Os efeitos não terminam no parto ou em sequelas físicas. Estudos feitos por Leite mostram que os alvos têm mais chance de desenvolverem depressão pós-parto e de evitarem consultas médicas importantes.


A atualização das equipes de saúde e mudança no ensino é preconizada como uma forma de diminuir o uso de procedimentos ultrapassados, como a manobra de Kristeller (utilizada em 37% das parturientes, segundo a Nascer no Brasil), em que um profissional sobe na barriga da mulher e a empurra, sejam abandonados nos hospitais.
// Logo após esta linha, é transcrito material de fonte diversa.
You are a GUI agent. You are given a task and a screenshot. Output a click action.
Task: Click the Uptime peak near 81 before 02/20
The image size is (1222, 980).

"As mulheres são entendidas como um órgão, como um útero, da faculdade até a prática corriqueira", diz Valdecyr Herdy Alves, coordenador da comissão de saúde da mulher do Cofen (Conselho Federal de Enfermagem) e professor da UFF (Universidade Federal Fluminense).


Mas a própria terminologia da violência obstétrica é alvo de debate. Em 2019, o Ministério da Saúde vetou o uso da expressão, alegando que ela implica que há dolo dos médicos.


É a visão do médico Sergio Costa, da Febrasgo que diz que é um termo "contaminado por preconceitos". Ele diz que não se pode considerar o uso de manobras obsoletas, como a de Kristeller, como violência, porque não há intenção do profissional de causar dano.


E há uma parte da violência que advém de deficiências institucionais, como equipes insuficientes, falta de insumos e equipamentos. Essa precariedade foi relatada por médicos de hospitais públicos de São Paulo ouvidos pela reportagem.


Do lado jurídico, as defensoras apontam que o trabalho de informação sobre direitos no parto e de visibilização dos casos é importante. A Defensoria de Mato Grosso do Sul viu chegar mais afetadas após a denúncia de Flávia, diz Sagin. "Estamos atendendo outras seis mulheres. A gente sempre soube que havia mais casos, mas elas não nos procuravam. Esperamos que apareçam ainda mais."

A reportagem procurou o Ministério da Saúde e o Conselho Federal de Medicina, mas não obteve resposta.